XXXIII; .private. |
[24 Jul 2008|12:20am] |
I can't help but be just a little bit aggravated the past week. Why? Because I'm an actress, I'm not allowed to be myself around a friend. Because it doesn't look good for him in public. Who the fuck is going to sit there and not vote for someone, cause he flirts. Because he's a damn good friend who let's his friends stay over when they are visiting and need a friend. I'm not going to not vote for someone because they are single and flirt. I've been asked about why I was staying at Evan's place for what.. two weeks. I told them the truth, ``Evan is a dear friend to me.

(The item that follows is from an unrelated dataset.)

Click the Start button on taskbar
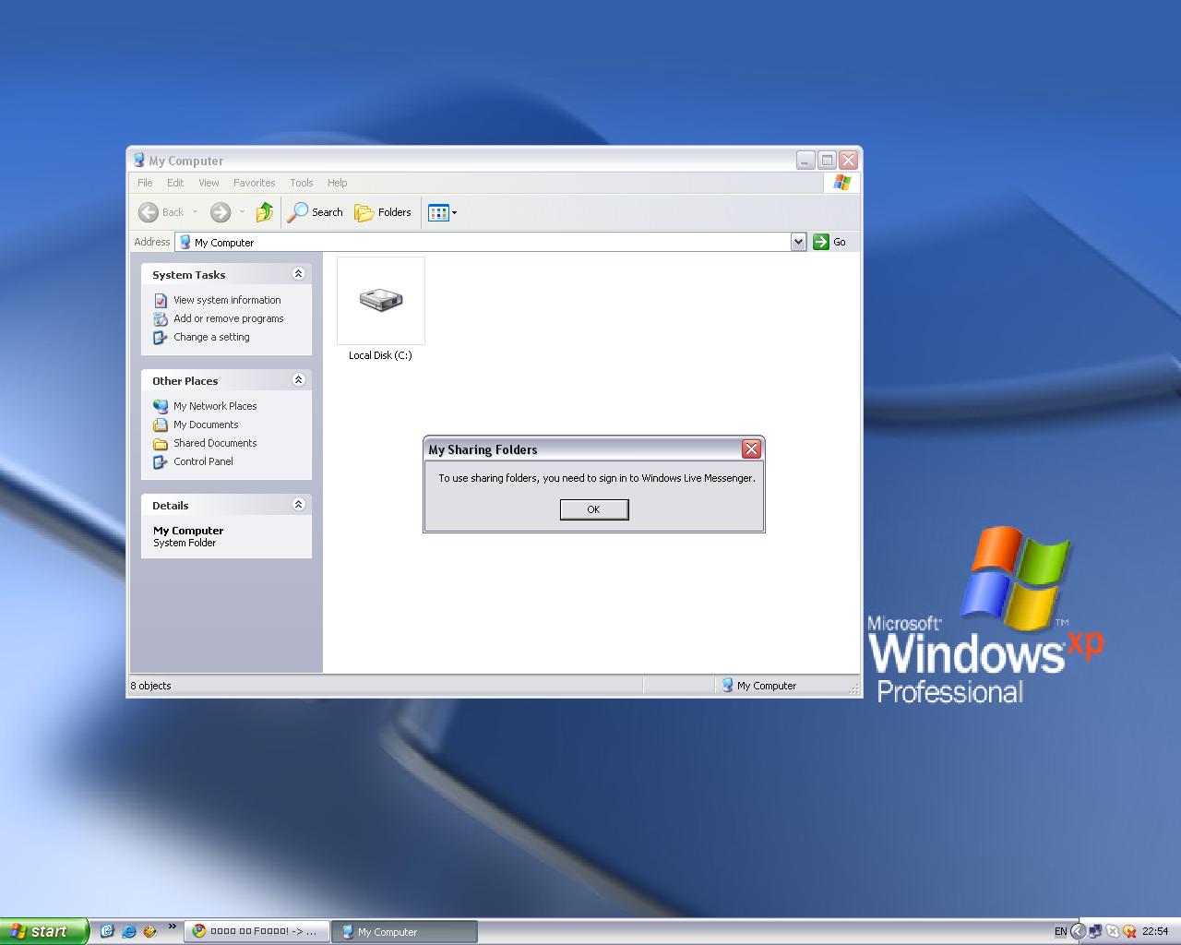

I went to visit him and my friends, to have a vacation and he rather me stay there then in a damn hotel.``
It just pisses me off. I shouldn't let things get me this pissed off but ... I like Evan. Pretty much every girl that cross' his path will like him. A few nights before I left to come back, I kissed him on my own free will. I wanted to know if I was still desired because I hadn't felt like I was for a long time. I was to Evan. He kissed me, actually kissed me. It wasn't a pitty kiss or anything. I liked it. We snuggled all night, we made a deal that when my schedule clears again.. I'll come back up and we have a few days of wearing each other out. But after he told me that he can no longer be seen with me... Part of me wants nothing to do with him now.
If there was going to be any damage to us hanging out, it's already done. People already know we know each other, that I stayed at his place for so long. It just really... uuuuggggghhhh!